<<<<

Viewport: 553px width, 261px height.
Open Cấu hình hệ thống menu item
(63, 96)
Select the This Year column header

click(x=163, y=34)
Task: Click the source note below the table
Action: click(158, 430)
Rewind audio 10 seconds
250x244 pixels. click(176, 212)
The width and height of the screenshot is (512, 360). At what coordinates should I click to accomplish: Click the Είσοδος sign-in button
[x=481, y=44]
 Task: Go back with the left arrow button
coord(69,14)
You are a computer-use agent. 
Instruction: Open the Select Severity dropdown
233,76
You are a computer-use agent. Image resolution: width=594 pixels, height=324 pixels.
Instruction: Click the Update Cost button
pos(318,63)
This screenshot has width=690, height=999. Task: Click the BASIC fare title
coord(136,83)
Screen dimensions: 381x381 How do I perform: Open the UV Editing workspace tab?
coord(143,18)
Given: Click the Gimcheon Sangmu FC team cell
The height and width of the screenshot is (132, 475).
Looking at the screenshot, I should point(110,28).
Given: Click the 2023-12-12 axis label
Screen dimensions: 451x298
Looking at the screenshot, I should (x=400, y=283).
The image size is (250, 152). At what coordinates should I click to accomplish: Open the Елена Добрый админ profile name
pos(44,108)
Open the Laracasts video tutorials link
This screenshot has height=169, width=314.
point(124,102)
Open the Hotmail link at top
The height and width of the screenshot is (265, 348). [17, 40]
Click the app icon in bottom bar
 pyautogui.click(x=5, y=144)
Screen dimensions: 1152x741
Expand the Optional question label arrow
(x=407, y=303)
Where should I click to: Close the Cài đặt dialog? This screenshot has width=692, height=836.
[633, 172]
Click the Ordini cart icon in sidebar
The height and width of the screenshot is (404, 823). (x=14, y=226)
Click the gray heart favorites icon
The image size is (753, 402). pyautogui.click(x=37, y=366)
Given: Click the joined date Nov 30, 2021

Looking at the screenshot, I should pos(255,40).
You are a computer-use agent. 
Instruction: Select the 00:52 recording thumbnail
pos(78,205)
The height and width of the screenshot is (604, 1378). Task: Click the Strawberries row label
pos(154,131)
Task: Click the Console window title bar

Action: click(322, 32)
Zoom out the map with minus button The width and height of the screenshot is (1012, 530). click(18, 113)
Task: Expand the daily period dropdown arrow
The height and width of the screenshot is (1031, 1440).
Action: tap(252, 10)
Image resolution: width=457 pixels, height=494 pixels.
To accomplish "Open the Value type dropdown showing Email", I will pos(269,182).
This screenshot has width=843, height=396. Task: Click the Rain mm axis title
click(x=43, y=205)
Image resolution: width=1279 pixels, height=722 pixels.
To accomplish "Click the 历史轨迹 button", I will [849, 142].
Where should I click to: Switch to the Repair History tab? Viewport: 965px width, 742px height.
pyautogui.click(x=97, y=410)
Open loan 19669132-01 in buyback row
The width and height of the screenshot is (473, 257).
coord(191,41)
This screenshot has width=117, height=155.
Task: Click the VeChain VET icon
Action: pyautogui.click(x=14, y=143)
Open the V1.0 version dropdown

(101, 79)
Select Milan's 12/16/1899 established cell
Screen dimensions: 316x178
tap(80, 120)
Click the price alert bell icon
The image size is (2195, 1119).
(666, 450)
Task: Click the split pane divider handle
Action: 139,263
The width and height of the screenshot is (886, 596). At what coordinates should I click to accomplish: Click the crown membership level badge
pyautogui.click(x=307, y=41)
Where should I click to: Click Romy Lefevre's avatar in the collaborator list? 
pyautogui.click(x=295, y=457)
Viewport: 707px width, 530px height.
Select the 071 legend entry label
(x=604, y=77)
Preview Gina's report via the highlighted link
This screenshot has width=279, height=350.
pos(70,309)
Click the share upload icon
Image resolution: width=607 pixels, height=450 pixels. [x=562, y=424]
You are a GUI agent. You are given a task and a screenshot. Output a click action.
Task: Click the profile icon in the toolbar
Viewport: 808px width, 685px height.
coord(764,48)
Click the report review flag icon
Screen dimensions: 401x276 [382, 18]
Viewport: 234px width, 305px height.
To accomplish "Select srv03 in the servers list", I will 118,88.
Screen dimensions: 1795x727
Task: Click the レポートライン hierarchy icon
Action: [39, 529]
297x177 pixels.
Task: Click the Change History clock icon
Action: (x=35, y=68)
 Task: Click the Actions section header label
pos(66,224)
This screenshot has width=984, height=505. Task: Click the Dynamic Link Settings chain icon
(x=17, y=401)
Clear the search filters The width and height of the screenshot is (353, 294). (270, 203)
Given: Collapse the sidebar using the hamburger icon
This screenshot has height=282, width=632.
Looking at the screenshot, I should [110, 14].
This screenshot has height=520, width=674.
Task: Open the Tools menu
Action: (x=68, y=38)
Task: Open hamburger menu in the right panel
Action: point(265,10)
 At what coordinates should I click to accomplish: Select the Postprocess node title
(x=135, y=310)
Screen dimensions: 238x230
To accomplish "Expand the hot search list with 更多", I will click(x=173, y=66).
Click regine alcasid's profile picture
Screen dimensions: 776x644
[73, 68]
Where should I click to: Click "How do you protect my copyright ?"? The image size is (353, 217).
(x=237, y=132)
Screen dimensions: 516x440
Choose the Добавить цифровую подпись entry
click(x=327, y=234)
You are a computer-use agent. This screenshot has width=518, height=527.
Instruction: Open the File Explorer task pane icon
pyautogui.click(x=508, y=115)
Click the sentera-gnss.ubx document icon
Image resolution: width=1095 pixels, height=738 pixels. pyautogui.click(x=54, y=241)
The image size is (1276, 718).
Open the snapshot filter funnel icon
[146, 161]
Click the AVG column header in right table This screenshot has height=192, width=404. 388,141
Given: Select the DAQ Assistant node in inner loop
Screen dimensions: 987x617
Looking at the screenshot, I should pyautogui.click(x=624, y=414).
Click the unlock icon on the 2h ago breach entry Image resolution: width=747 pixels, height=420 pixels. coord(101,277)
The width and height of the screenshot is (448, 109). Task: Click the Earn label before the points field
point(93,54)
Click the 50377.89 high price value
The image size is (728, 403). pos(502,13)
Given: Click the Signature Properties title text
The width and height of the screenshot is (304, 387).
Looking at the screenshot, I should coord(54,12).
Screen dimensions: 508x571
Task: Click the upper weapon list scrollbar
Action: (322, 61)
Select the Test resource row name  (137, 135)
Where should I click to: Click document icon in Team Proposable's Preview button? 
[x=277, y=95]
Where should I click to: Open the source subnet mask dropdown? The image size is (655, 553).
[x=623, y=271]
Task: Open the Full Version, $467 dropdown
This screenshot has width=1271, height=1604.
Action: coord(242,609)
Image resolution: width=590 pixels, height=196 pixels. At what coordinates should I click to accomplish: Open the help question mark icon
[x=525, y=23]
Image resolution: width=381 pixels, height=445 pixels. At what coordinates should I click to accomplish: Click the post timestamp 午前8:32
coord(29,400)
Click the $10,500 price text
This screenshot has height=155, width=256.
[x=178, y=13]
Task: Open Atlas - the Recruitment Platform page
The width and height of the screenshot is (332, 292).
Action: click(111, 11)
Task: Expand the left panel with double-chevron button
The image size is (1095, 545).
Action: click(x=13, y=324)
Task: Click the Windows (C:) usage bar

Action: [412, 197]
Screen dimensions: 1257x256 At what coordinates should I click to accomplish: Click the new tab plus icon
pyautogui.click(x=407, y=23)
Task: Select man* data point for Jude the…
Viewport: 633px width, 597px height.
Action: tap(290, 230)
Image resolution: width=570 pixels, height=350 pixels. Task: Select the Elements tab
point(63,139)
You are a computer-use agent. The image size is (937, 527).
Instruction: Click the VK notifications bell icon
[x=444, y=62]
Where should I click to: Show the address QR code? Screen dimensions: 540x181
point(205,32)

>>>>

* [WHAT IS EXPECTED]: Each record should come back exactly as written.

* [EXERCISE SOLUTION]:
Viewport: 553px width, 261px height.
Open Cấu hình hệ thống menu item
(63, 96)
Select the This Year column header

click(x=163, y=34)
Task: Click the source note below the table
Action: click(158, 430)
Rewind audio 10 seconds
250x244 pixels. click(176, 212)
The width and height of the screenshot is (512, 360). At what coordinates should I click to accomplish: Click the Είσοδος sign-in button
[x=481, y=44]
 Task: Go back with the left arrow button
coord(69,14)
You are a computer-use agent. 
Instruction: Open the Select Severity dropdown
233,76
You are a computer-use agent. Image resolution: width=594 pixels, height=324 pixels.
Instruction: Click the Update Cost button
pos(318,63)
This screenshot has width=690, height=999. Task: Click the BASIC fare title
coord(136,83)
Screen dimensions: 381x381 How do I perform: Open the UV Editing workspace tab?
coord(143,18)
Given: Click the Gimcheon Sangmu FC team cell
The height and width of the screenshot is (132, 475).
Looking at the screenshot, I should point(110,28).
Given: Click the 2023-12-12 axis label
Screen dimensions: 451x298
Looking at the screenshot, I should (x=400, y=283).
The image size is (250, 152). At what coordinates should I click to accomplish: Open the Елена Добрый админ profile name
pos(44,108)
Open the Laracasts video tutorials link
This screenshot has height=169, width=314.
point(124,102)
Open the Hotmail link at top
The height and width of the screenshot is (265, 348). [17, 40]
Click the app icon in bottom bar
 pyautogui.click(x=5, y=144)
Screen dimensions: 1152x741
Expand the Optional question label arrow
(x=407, y=303)
Where should I click to: Close the Cài đặt dialog? This screenshot has width=692, height=836.
[633, 172]
Click the Ordini cart icon in sidebar
The height and width of the screenshot is (404, 823). (x=14, y=226)
Click the gray heart favorites icon
The image size is (753, 402). pyautogui.click(x=37, y=366)
Given: Click the joined date Nov 30, 2021

Looking at the screenshot, I should pos(255,40).
You are a computer-use agent. 
Instruction: Select the 00:52 recording thumbnail
pos(78,205)
The height and width of the screenshot is (604, 1378). Task: Click the Strawberries row label
pos(154,131)
Task: Click the Console window title bar

Action: click(322, 32)
Zoom out the map with minus button The width and height of the screenshot is (1012, 530). click(18, 113)
Task: Expand the daily period dropdown arrow
The height and width of the screenshot is (1031, 1440).
Action: tap(252, 10)
Image resolution: width=457 pixels, height=494 pixels.
To accomplish "Open the Value type dropdown showing Email", I will pos(269,182).
This screenshot has width=843, height=396. Task: Click the Rain mm axis title
click(x=43, y=205)
Image resolution: width=1279 pixels, height=722 pixels.
To accomplish "Click the 历史轨迹 button", I will [849, 142].
Where should I click to: Switch to the Repair History tab? Viewport: 965px width, 742px height.
pyautogui.click(x=97, y=410)
Open loan 19669132-01 in buyback row
The width and height of the screenshot is (473, 257).
coord(191,41)
This screenshot has width=117, height=155.
Task: Click the VeChain VET icon
Action: pyautogui.click(x=14, y=143)
Open the V1.0 version dropdown

(101, 79)
Select Milan's 12/16/1899 established cell
Screen dimensions: 316x178
tap(80, 120)
Click the price alert bell icon
The image size is (2195, 1119).
(666, 450)
Task: Click the split pane divider handle
Action: 139,263
The width and height of the screenshot is (886, 596). At what coordinates should I click to accomplish: Click the crown membership level badge
pyautogui.click(x=307, y=41)
Where should I click to: Click Romy Lefevre's avatar in the collaborator list? 
pyautogui.click(x=295, y=457)
Viewport: 707px width, 530px height.
Select the 071 legend entry label
(x=604, y=77)
Preview Gina's report via the highlighted link
This screenshot has width=279, height=350.
pos(70,309)
Click the share upload icon
Image resolution: width=607 pixels, height=450 pixels. [x=562, y=424]
You are a GUI agent. You are given a task and a screenshot. Output a click action.
Task: Click the profile icon in the toolbar
Viewport: 808px width, 685px height.
coord(764,48)
Click the report review flag icon
Screen dimensions: 401x276 [382, 18]
Viewport: 234px width, 305px height.
To accomplish "Select srv03 in the servers list", I will 118,88.
Screen dimensions: 1795x727
Task: Click the レポートライン hierarchy icon
Action: [39, 529]
297x177 pixels.
Task: Click the Change History clock icon
Action: (x=35, y=68)
 Task: Click the Actions section header label
pos(66,224)
This screenshot has width=984, height=505. Task: Click the Dynamic Link Settings chain icon
(x=17, y=401)
Clear the search filters The width and height of the screenshot is (353, 294). (270, 203)
Given: Collapse the sidebar using the hamburger icon
This screenshot has height=282, width=632.
Looking at the screenshot, I should [110, 14].
This screenshot has height=520, width=674.
Task: Open the Tools menu
Action: (x=68, y=38)
Task: Open hamburger menu in the right panel
Action: point(265,10)
 At what coordinates should I click to accomplish: Select the Postprocess node title
(x=135, y=310)
Screen dimensions: 238x230
To accomplish "Expand the hot search list with 更多", I will click(x=173, y=66).
Click regine alcasid's profile picture
Screen dimensions: 776x644
[73, 68]
Where should I click to: Click "How do you protect my copyright ?"? The image size is (353, 217).
(x=237, y=132)
Screen dimensions: 516x440
Choose the Добавить цифровую подпись entry
click(x=327, y=234)
You are a computer-use agent. This screenshot has width=518, height=527.
Instruction: Open the File Explorer task pane icon
pyautogui.click(x=508, y=115)
Click the sentera-gnss.ubx document icon
Image resolution: width=1095 pixels, height=738 pixels. pyautogui.click(x=54, y=241)
The image size is (1276, 718).
Open the snapshot filter funnel icon
[146, 161]
Click the AVG column header in right table This screenshot has height=192, width=404. 388,141
Given: Select the DAQ Assistant node in inner loop
Screen dimensions: 987x617
Looking at the screenshot, I should pyautogui.click(x=624, y=414).
Click the unlock icon on the 2h ago breach entry Image resolution: width=747 pixels, height=420 pixels. coord(101,277)
The width and height of the screenshot is (448, 109). Task: Click the Earn label before the points field
point(93,54)
Click the 50377.89 high price value
The image size is (728, 403). pos(502,13)
Given: Click the Signature Properties title text
The width and height of the screenshot is (304, 387).
Looking at the screenshot, I should coord(54,12).
Screen dimensions: 508x571
Task: Click the upper weapon list scrollbar
Action: (322, 61)
Select the Test resource row name  (137, 135)
Where should I click to: Click document icon in Team Proposable's Preview button? 
[x=277, y=95]
Where should I click to: Open the source subnet mask dropdown? The image size is (655, 553).
[x=623, y=271]
Task: Open the Full Version, $467 dropdown
This screenshot has width=1271, height=1604.
Action: coord(242,609)
Image resolution: width=590 pixels, height=196 pixels. At what coordinates should I click to accomplish: Open the help question mark icon
[x=525, y=23]
Image resolution: width=381 pixels, height=445 pixels. At what coordinates should I click to accomplish: Click the post timestamp 午前8:32
coord(29,400)
Click the $10,500 price text
This screenshot has height=155, width=256.
[x=178, y=13]
Task: Open Atlas - the Recruitment Platform page
The width and height of the screenshot is (332, 292).
Action: click(111, 11)
Task: Expand the left panel with double-chevron button
The image size is (1095, 545).
Action: click(x=13, y=324)
Task: Click the Windows (C:) usage bar

Action: [412, 197]
Screen dimensions: 1257x256 At what coordinates should I click to accomplish: Click the new tab plus icon
pyautogui.click(x=407, y=23)
Task: Select man* data point for Jude the…
Viewport: 633px width, 597px height.
Action: tap(290, 230)
Image resolution: width=570 pixels, height=350 pixels. Task: Select the Elements tab
point(63,139)
You are a computer-use agent. The image size is (937, 527).
Instruction: Click the VK notifications bell icon
[x=444, y=62]
Where should I click to: Show the address QR code? Screen dimensions: 540x181
point(205,32)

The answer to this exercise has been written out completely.